The n-gram approach has been used in a number of ways by Google, as noted in the Official Google Research Blog post All Our N-Gram Belong to You:
Here at Google Research we have been using word n-gram models for a variety of R&D projects, such as statistical machine translation, speech recognition, spelling correction, entity detection, information extraction, and others
Using a Document Classifier to Identify Web Spam
A document level classifier doesn’t necessarily have to use an n-gram approach to identify web spam pages, but it’s possible that it might. A Google patent granted this past August included an n-gram approach to classify pages. I wrote about it in How Google Might Fight Web Spam Based upon Classifications and Click Data.
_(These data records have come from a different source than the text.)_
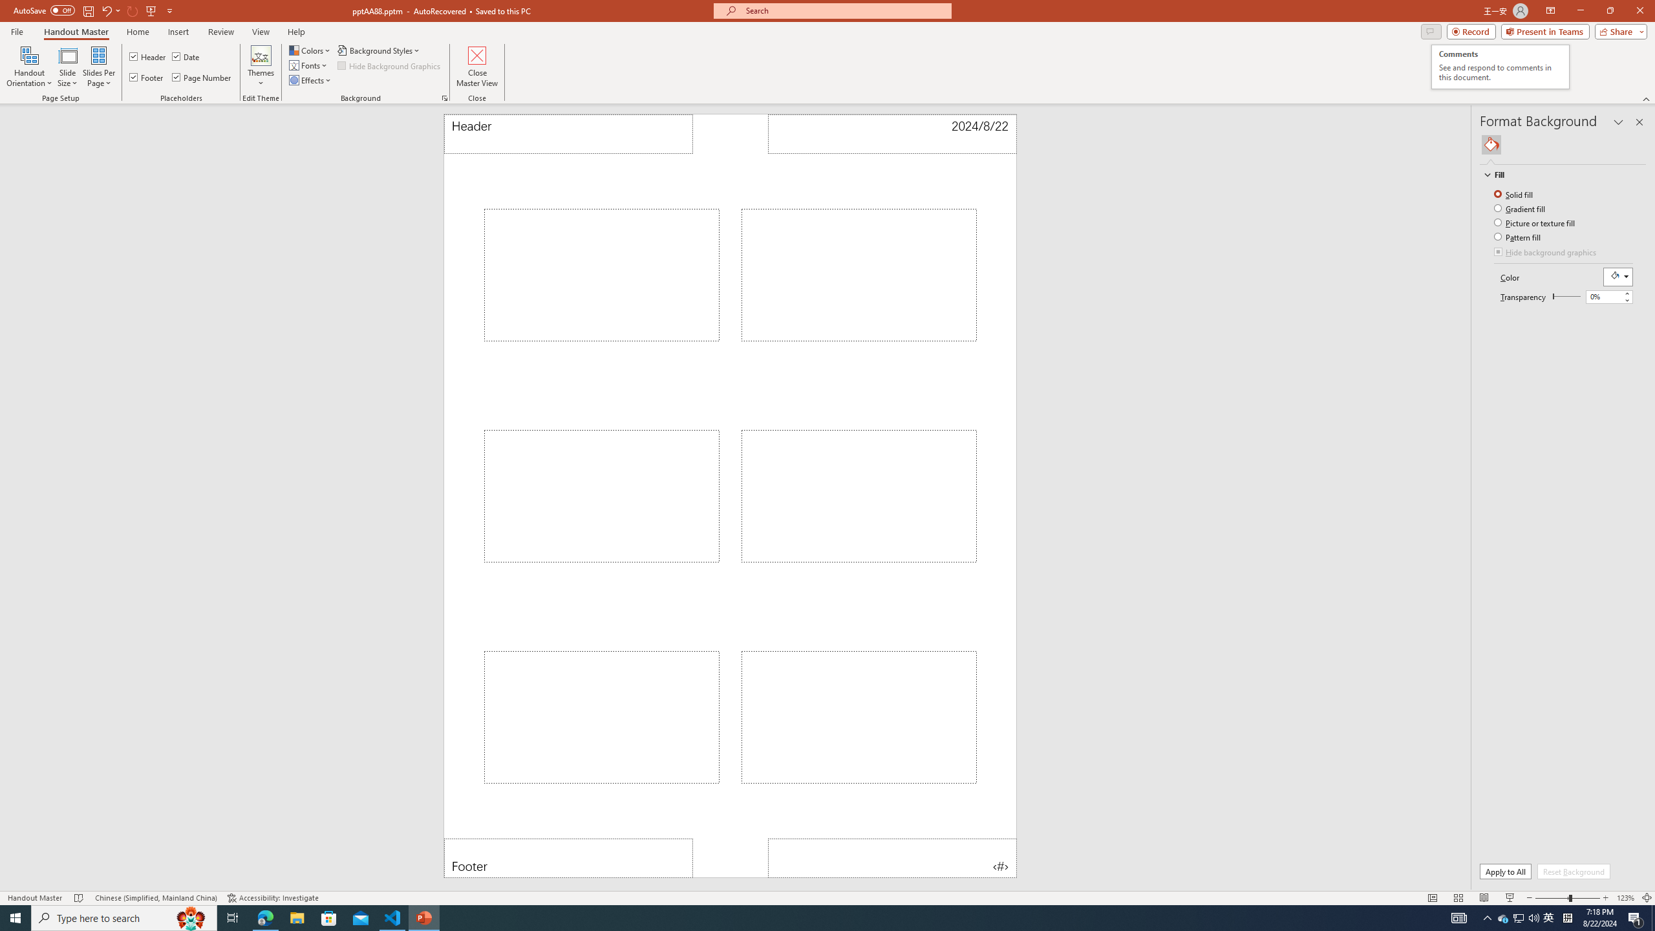 This screenshot has width=1655, height=931. What do you see at coordinates (29, 67) in the screenshot?
I see `'Handout Orientation'` at bounding box center [29, 67].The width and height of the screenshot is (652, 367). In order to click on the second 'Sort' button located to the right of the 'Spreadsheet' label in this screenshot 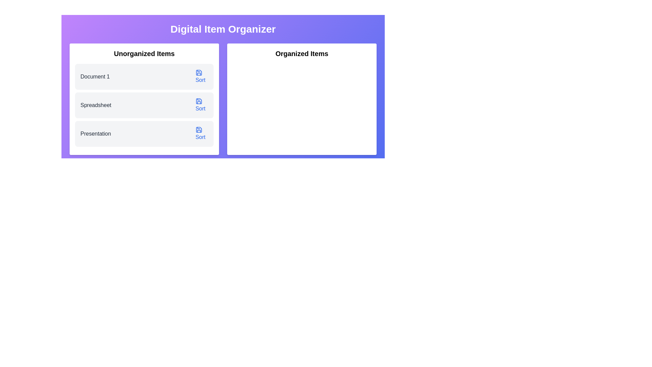, I will do `click(200, 105)`.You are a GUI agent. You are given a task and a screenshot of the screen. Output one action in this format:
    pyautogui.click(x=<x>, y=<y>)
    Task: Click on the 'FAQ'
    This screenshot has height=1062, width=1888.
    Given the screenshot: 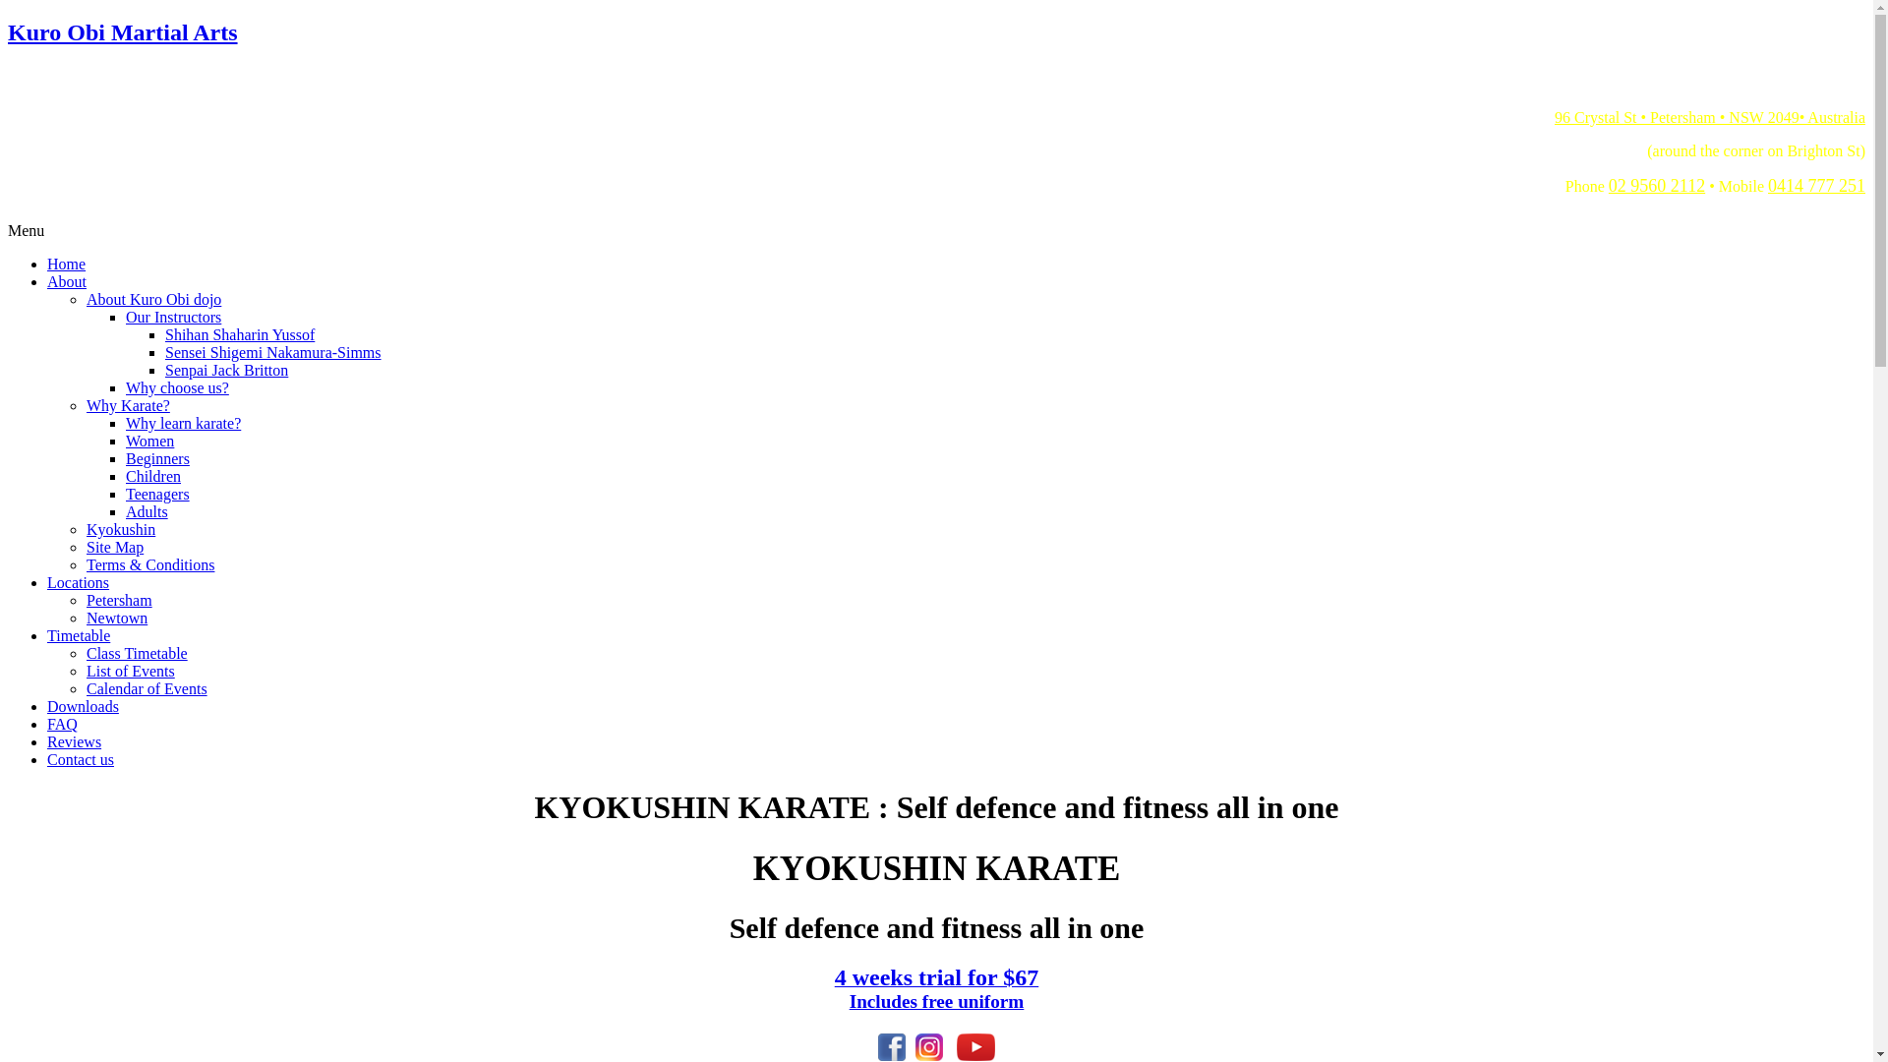 What is the action you would take?
    pyautogui.click(x=62, y=724)
    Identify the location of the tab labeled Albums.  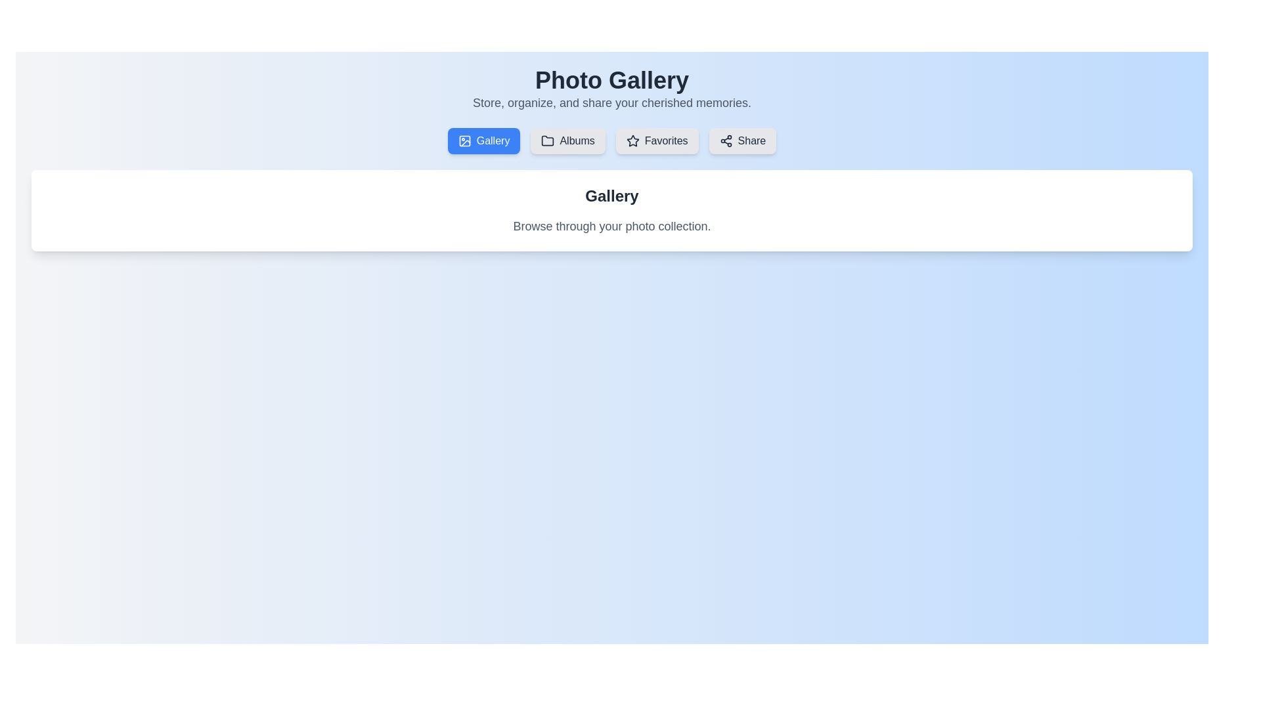
(567, 141).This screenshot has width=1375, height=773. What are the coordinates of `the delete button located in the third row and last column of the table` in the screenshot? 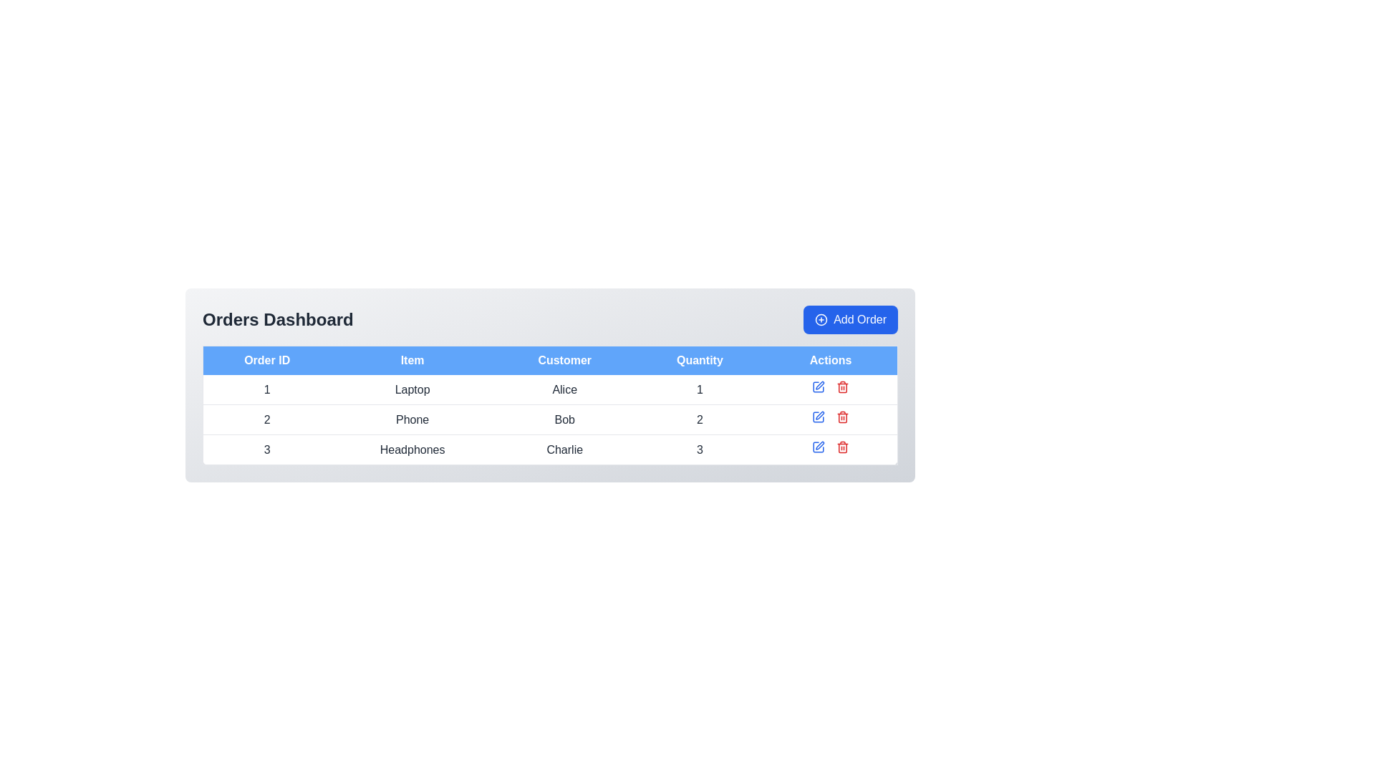 It's located at (843, 387).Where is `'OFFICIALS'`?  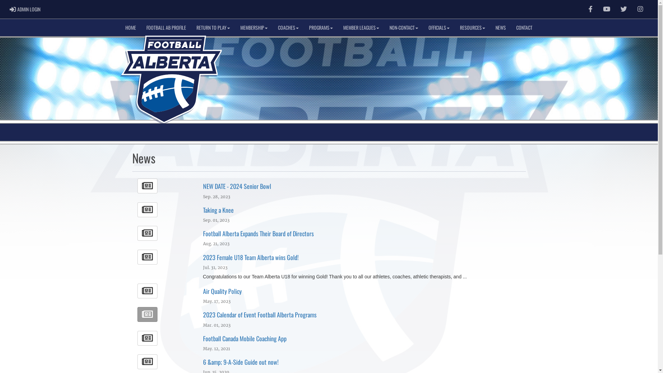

Another post that I wrote about a Google patent which describes how the search engine might identify web spam is Google Patent on Web Spam, Doorway Pages, and Manipulative Articles. That patent lists examples which might indicate that a page is web spam. Those examples include:
- Whether the text of the document appears to be a normal language or language that might have been generated by a computer. For example, it might contain a large number of keywords, but not any actual sentences.
- Whether or not the page uses meta tags, and if it does, whether or not those contain a large number of repeated keywords.
- If there are scripts in the document redirecting visitors to another document upon when they access that page.
- If the text on the page is the same color as the background of the page
- Whether the page contains a large number of unrelated links
- Looking at the history of the document, and whether certain things might have changed, such as the content, the linking structure, and possibly the ownership of the document/
- The amount of links and anchor text on a page. If there are a lot of links, and very little text that isn’t, that could be a sign that the page is web spam.
Chances are that the redesigned document level classifier that Google is using to try to identify whether or not a page is web spam may look at many of these features as well as others.
What features would you look at if you were designing a document level classifier to identify web spam?